At dinner in Bemis Hall, before the play, it was dismaying to Bethel that none of the girls were nervous and taut like herself; six hundred hearty young women, gulping chicken hash, clattering their forks, yawning, shrieking about biology and the boys, and making up their lips; carefree and pink and scornful. How could she make them believe in Nora to-night?
She ate her pudding (cornstarch pudding with canned raspberries) as slowly as possible, to put off the terrifying hour of going to Assembly Hall, their temporary theatre. She tried to smile cordially while the girl beside her related with vulgar cheerfulness her experiences with a canoe, a portable radio and a C.C.N.Y. man. They were precisely such experiences as the girl's mother had had with a canoe, a banjo and a Princeton man, and to Bethel they seemed antiquated compared with the woes of the Nora who had first slammed her door sixty years ago.
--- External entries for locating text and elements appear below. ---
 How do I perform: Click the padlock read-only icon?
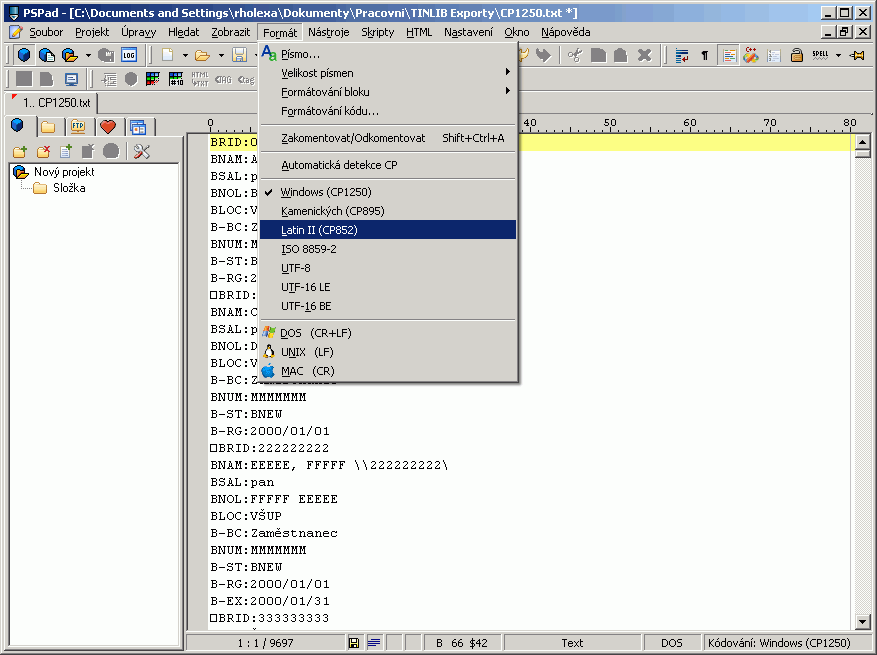click(x=797, y=55)
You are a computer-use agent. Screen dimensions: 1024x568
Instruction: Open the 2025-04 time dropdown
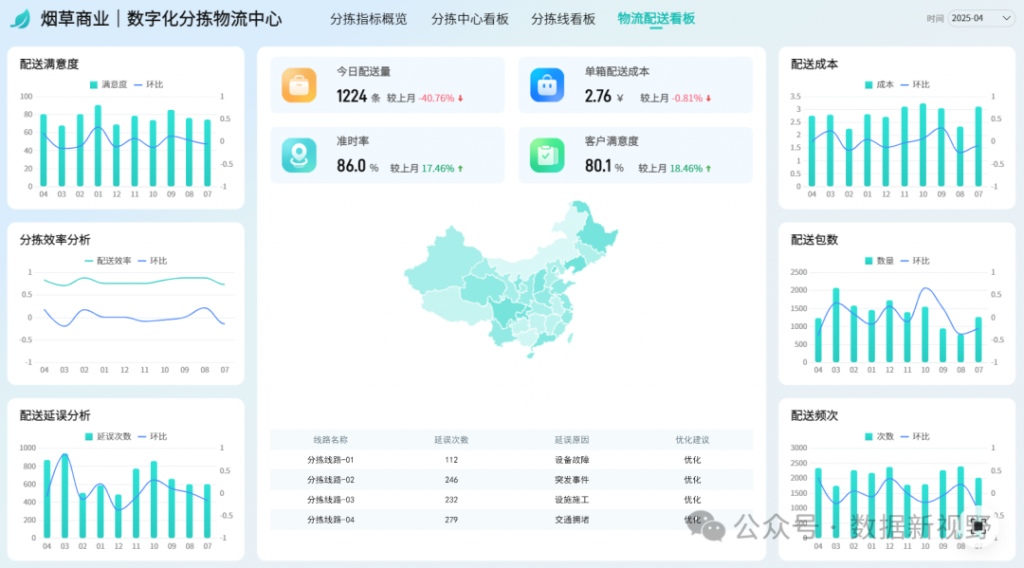(981, 18)
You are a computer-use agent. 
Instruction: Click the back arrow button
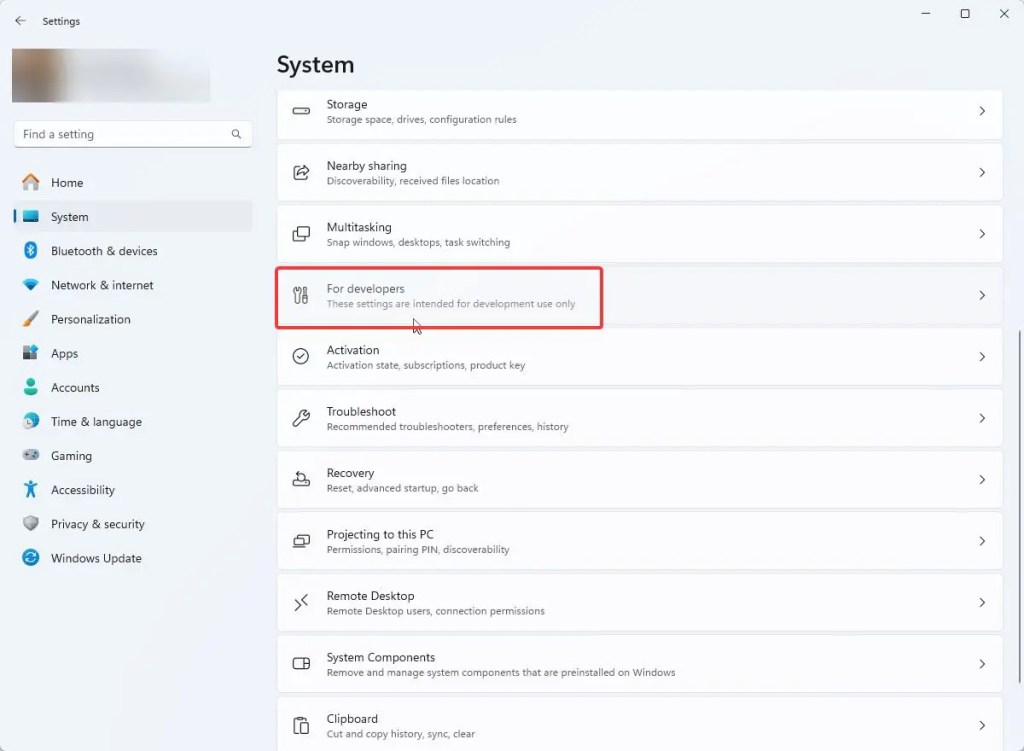19,20
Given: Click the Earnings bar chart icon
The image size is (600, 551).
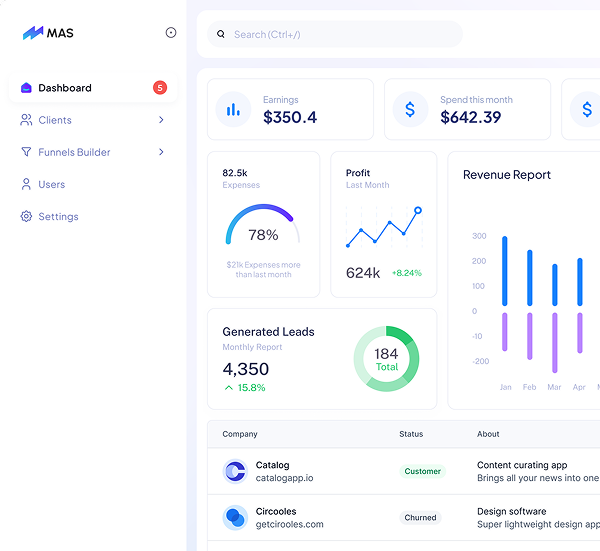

She wanted to escape from these chatterers, but as she slipped out of Bemis Hall, a LaSalle drove up, and in it were her father and mother and brother and Charley Hatch.
'We thought we'd drive down and surprise you and see you act!' cried each of the four, in turn--so smiling, so sweet, so devastating.
'Oh, that's dandy! I'll see you right after the show. Come backstage!' she chirruped, while she was quaking that it was going to be bad enough to forget her lines and make herself ridiculous before the jeering students and two summer-theatre managers, without giving herself away to her trusting family.
She cried for a good two minutes in her dressing-room, which until one hour ago had been the consultation room of the Professor of Pedagogy and Vocational Psychology; she rolled her head on her dressing-table, which had been the professor's desk, covered with graphs about the relationship of coffee drinking at lunch to the three-p.m. sale of (a) automobile tyres, (b) Dopey Dolls, (c) advertising-column-inches in trade journals. She did not belong with graphs or anything else that was new and brisk and important in A.D. 1938.